[Cover image from Lostlaowai.com]
A more sinister version of the old hobo markings used by late 19th early 20th century migrating workers in the United States (watch: that Mad Men episode) has appeared in China. However, instead of useful signs to indicate whether locals are friendly or hostile to the wandering unemployed, thieves have constructed their own lexicon for tipping off other opportunists or fellow gang members on which houses to rob, with symbols that show varying degrees of difficulty. Some warn of dogs or obstacles, while others advertise empty homes.
This same tactic was noticed a while back in 2012 in Ningbo, Zhejiang when policemen translated them for citizens to be wary over the holidays. They admitted that the symbols were an evolving language, with different groups of thieves often having their own completely different 'dialects'.

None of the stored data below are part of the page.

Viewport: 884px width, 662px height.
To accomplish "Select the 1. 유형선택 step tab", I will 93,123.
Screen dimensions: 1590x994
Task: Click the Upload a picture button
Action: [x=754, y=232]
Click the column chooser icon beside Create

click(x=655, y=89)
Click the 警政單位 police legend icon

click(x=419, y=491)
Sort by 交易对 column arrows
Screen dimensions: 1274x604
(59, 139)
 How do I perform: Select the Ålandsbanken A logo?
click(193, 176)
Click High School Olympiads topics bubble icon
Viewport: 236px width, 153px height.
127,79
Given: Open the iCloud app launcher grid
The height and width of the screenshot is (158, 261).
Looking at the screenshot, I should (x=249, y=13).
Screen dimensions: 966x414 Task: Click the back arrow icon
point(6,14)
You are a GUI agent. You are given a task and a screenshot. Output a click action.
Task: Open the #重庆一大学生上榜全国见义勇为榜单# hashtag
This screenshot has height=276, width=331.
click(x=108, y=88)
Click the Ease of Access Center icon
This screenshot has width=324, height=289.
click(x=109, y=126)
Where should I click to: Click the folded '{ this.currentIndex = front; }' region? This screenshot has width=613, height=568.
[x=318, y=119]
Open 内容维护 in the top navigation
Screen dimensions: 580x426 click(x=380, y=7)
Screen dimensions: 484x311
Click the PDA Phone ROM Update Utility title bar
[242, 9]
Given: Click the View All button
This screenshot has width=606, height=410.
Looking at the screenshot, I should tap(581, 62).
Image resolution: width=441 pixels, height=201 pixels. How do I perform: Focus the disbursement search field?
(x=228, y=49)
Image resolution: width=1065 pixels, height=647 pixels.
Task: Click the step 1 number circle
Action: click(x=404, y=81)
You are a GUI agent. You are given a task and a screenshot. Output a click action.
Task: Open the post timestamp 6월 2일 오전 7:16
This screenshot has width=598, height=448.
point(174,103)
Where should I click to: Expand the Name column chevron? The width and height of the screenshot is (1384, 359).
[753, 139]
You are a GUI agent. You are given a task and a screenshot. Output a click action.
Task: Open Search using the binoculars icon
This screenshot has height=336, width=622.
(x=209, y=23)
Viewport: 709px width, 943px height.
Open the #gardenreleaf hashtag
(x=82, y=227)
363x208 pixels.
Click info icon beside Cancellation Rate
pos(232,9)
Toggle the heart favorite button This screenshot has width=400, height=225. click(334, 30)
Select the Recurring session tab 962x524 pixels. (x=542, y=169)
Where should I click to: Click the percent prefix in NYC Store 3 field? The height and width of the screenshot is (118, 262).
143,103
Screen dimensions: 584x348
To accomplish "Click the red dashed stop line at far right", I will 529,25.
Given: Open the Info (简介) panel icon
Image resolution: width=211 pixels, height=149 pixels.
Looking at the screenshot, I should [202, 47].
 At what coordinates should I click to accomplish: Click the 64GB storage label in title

A policeman has compiled some of the symbols and passed them around on WeChat. Below is the chart with the their meanings translated into Chinese and English by Lost Laowai and spread on WeChat by ChinaWire.
Needless to say, if you're going away this Spring Festival, make sure you lock up tight. And maybe buy a recording of a dog barking.
Or, if you've got the time, go the full Macauley Caulkin and turn your house into a thief-proof fun house as he taught us in his 90s feature documentary: Home Alone.